» ACTION ITEM
Your task is to copy the stretch of lines in the records below that begins with the line containing "Identify the click" and ends with the line containing "Ondersteund door WordPress (465, 962)", exactly as written, with nothing added.

DATA UNDER STUDY below:

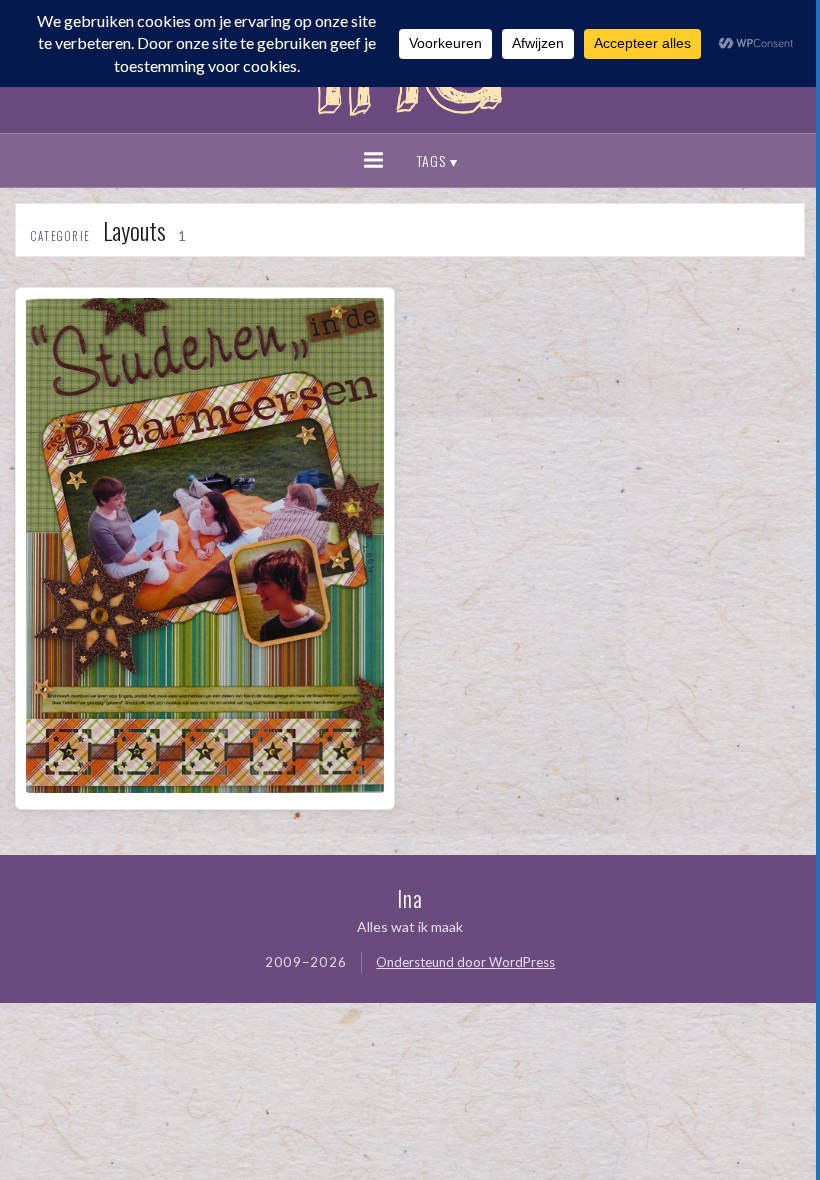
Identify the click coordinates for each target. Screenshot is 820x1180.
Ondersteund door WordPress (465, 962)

End of DATA UNDER STUDY.
DATA UNDER STUDY below:

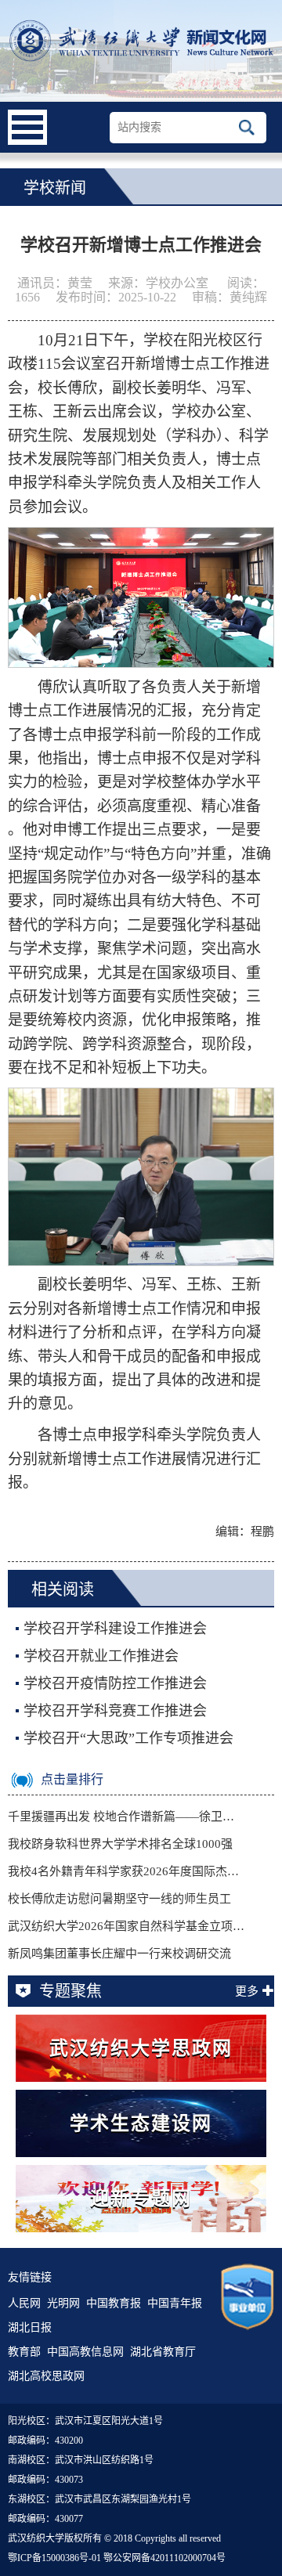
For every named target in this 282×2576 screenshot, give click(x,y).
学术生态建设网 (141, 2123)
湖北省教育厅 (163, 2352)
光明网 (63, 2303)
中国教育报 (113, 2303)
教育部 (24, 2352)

End of DATA UNDER STUDY.

» RESPONSE TO THE EXERCISE
Identify the click coordinates for each target. Screenshot is 820x1180.
Ondersteund door WordPress (465, 962)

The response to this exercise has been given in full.